Evading resistance to gene drives

Abstract

Gene drives offer the possibility of altering and even suppressing wild populations of countless plant and animal species, and CRISPR technology now provides the technical feasibility of engineering them. However, population-suppression gene drives are prone to select resistance, should it arise. Here, we develop mathematical and computational models to identify conditions under which suppression drives will evade resistance, even if resistance is present initially. Previous models assumed resistance is allelic to the drive. We relax this assumption and show that linkage between the resistance and drive loci is critical to the evolution of resistance and that evolution of resistance requires (negative) linkage disequilibrium between the two loci. When the two loci are unlinked or only partially so, a suppression drive that causes limited inviability can evolve to fixation while causing only a minor increase in resistance frequency. Once fixed, the drive allele no longer selects resistance. Our analyses suggest that among gene drives that cause moderate suppression, toxin-antidote systems are less apt to select for resistance than homing drives. Single drives of moderate effect might cause only moderate population suppression, but multiple drives (perhaps delivered sequentially) would allow arbitrary levels of suppression.
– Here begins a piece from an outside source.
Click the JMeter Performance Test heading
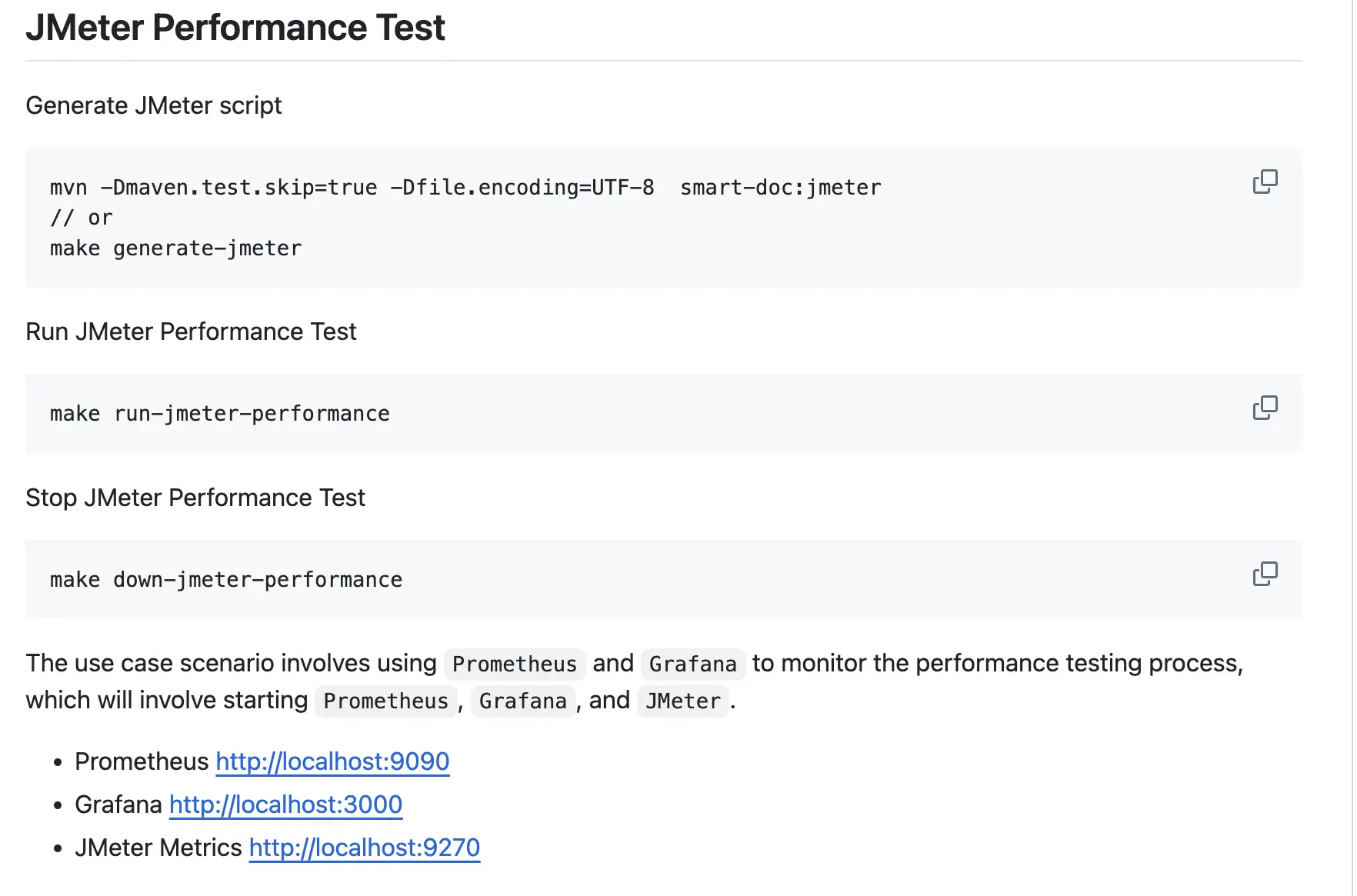This screenshot has width=1357, height=896. (x=235, y=28)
The most favorable case for evolution of resistance appears to be with suppression homing drives in which resistance is dominant and fully suppresses transmission distortion; partial suppression by resistance heterozygotes or recessive resistance are less prone to resistance evolution. Given that it is now possible to engineer CRISPR-based gene drives capable of circumventing allelic resistance, this design may allow for the engineering of suppression gene drives that are effectively resistance-proof.

Keywords: CRISPR; gene drive; homing drive; nonallelic resistance; population suppression; toxin-antidote drive.